El sumo no es simplemente un deporte: es una forma de contacto con lo sagrado. Desde sus orígenes mitológicos hasta los rituales modernos de cada basho, el sumo ha mantenido su conexión con el sintoísmo de una forma que ningún otro deporte del mundo ha preservado.
Los orígenes sagrados
Los textos más antiguos de la historia japonesa, el Kojiki y el Nihon Shoki, narran el origen del sumo como un combate entre dioses. Esta genealogía divina no es simplemente una historia fundacional: ha moldeado la forma en que el sumo se ha entendido y practicado durante más de dos mil años. El sumo no nació como entretenimiento ni como ejercicio: nació como ritual.
Los primeros combates de sumo históricos, anteriores a la era profesional, se realizaban en los recintos de los santuarios sintoístas. Los luchadores competían ante los kami para pedir buenas cosechas, para solicitar la bendición divina para el gobernante o para pedir protección frente a calamidades. El dohyo era literalmente un altar.
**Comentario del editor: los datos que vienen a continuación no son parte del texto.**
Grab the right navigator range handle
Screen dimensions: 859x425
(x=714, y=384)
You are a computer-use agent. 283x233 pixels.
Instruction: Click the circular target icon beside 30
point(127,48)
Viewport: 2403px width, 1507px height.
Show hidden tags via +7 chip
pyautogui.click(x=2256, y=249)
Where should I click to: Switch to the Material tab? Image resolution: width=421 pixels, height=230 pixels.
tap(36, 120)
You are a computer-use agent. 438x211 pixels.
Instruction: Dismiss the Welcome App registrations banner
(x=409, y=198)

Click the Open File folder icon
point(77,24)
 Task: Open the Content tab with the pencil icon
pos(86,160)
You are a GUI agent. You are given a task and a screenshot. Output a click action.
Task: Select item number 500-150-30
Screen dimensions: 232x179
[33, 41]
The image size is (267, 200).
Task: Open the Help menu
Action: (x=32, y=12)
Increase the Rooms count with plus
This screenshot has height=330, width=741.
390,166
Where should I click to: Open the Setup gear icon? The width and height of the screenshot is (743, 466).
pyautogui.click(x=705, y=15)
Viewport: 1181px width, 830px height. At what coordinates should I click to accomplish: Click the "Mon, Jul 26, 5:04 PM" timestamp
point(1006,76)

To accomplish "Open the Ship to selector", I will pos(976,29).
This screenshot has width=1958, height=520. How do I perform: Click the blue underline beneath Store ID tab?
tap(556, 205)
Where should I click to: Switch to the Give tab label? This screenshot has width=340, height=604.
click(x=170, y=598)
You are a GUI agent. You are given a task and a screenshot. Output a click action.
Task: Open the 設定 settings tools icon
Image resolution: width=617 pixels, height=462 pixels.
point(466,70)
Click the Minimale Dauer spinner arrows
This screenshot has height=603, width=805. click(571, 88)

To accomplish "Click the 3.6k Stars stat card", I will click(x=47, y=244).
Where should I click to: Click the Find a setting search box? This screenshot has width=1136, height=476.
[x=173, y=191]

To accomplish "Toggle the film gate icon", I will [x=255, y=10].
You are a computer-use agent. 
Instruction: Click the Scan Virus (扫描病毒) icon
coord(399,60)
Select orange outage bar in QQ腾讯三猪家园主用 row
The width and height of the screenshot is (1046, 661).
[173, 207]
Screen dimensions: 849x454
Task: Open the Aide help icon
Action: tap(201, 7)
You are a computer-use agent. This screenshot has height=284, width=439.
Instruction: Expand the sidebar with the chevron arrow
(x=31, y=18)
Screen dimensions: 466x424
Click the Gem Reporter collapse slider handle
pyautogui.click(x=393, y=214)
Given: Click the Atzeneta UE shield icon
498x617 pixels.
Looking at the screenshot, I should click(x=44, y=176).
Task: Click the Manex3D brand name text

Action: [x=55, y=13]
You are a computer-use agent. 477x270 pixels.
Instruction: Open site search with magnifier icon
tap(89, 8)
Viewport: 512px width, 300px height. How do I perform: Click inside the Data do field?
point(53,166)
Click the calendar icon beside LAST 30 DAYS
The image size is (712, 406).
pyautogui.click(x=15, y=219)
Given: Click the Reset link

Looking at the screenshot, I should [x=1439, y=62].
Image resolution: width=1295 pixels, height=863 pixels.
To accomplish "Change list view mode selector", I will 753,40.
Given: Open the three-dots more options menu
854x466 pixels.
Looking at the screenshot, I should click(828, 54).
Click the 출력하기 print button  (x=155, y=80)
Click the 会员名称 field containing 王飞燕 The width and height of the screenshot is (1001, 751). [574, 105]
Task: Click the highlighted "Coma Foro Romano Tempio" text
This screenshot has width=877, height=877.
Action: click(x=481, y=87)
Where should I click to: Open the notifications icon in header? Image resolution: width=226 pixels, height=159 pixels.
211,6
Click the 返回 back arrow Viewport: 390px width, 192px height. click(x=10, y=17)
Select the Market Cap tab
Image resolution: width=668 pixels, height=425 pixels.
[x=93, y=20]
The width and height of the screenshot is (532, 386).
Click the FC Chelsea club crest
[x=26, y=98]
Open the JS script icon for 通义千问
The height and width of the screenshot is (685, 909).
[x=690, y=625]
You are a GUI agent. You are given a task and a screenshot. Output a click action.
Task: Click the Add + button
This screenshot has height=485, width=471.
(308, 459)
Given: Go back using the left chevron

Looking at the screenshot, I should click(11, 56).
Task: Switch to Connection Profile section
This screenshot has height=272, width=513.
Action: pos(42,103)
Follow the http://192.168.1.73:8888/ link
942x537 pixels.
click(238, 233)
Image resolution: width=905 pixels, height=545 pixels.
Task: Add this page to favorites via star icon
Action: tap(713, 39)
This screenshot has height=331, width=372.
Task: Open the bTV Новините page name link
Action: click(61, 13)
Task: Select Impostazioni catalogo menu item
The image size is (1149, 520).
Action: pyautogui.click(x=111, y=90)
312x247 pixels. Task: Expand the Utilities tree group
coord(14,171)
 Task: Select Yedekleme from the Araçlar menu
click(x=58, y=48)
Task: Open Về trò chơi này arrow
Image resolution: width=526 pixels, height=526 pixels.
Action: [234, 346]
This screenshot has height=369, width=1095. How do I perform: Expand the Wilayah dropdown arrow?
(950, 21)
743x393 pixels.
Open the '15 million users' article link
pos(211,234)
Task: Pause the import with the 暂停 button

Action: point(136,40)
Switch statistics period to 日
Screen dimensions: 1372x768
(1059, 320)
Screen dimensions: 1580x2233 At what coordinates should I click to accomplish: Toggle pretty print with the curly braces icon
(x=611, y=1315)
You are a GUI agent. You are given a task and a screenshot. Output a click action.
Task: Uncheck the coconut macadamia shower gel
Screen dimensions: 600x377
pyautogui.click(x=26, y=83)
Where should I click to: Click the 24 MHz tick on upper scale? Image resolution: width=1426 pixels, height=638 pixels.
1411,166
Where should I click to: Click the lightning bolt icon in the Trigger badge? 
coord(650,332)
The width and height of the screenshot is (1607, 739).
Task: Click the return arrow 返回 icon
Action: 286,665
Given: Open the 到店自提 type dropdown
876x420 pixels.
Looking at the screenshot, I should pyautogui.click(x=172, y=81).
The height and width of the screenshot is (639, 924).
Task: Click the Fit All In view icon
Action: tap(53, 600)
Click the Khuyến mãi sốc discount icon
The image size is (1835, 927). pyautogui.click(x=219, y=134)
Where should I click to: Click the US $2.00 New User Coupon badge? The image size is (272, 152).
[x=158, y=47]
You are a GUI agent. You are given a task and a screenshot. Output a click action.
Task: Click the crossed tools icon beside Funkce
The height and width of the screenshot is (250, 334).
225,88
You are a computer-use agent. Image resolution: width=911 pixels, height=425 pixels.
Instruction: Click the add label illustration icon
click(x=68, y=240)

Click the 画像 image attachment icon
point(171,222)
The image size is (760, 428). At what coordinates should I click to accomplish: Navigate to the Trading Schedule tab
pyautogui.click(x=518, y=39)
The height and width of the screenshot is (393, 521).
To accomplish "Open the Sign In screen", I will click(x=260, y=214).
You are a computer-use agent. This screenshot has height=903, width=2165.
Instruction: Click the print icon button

El dohyo como espacio sagrado
El dohyo moderno preserva su carácter sagrado de múltiples formas. La ceremonia del dohyo-matsuri consagra cada nuevo dohyo antes de que los combates comiencen. Las ofrendas enterradas bajo el centro (arroz, sal, algas, nueces, tinta) son ofrendas a los kami de la tierra. La tawara (la cuerda del límite) tiene el mismo tipo de cuerda que se usa en los templos sintoístas para delimitar los espacios sagrados.
La prohibición de que las mujeres suban al dohyo es también una consecuencia directa de su condición de espacio sagrado: en el sintoísmo tradicional, determinados espacios tienen normas de pureza que limitan quién puede acceder a ellos.
Los rituales como plegaria
Los rituales de los rikishi antes de los combates no son meros protocolos deportivos: son genuinamente actos de plegaria. Lanzar la sal purifica el espacio y pide protección. El shiko de pisada fuerte ahuyenta los espíritus malignos. El enjuague bucal con el agua de la fuerza invoca la energía de los ganadores anteriores. El dohyo-iri del yokozuna es la oración más elaborada, con sus movimientos solemnes ante la mirada de los kami.
Los grandes santuarios del sumo
Varios santuarios sintoístas tienen una relación especial con el sumo. El Gran Santuario de Yoshida en Kioto fue históricamente el responsable de otorgar las licencias de yokozuna (los pergaminos de investidura). El Santuario de Kasuga en Nara, uno de los más antiguos de Japón, tiene una larga tradición de celebrar sumo ritual. Y el barrio de Ryogoku en Tokio, donde se concentra el mundo del sumo profesional, está lleno de pequeños santuarios vinculados a las heya y a sus tradiciones.
La hinkaku: la dignidad como valor espiritual
El concepto de hinkaku, la dignidad del yokozuna, es también un valor con raíces espirituales. Un yokozuna no solo debe ganar: debe ser un modelo de conducta que encarne los valores del sumo. Esta expectativa va mucho más allá de los resultados deportivos y se acerca a la idea del kami-no-michi (el camino de los dioses) del sintoísmo: un camino de pureza, rectitud y conexión con lo sagrado que se espera de quien ocupa el rango supremo.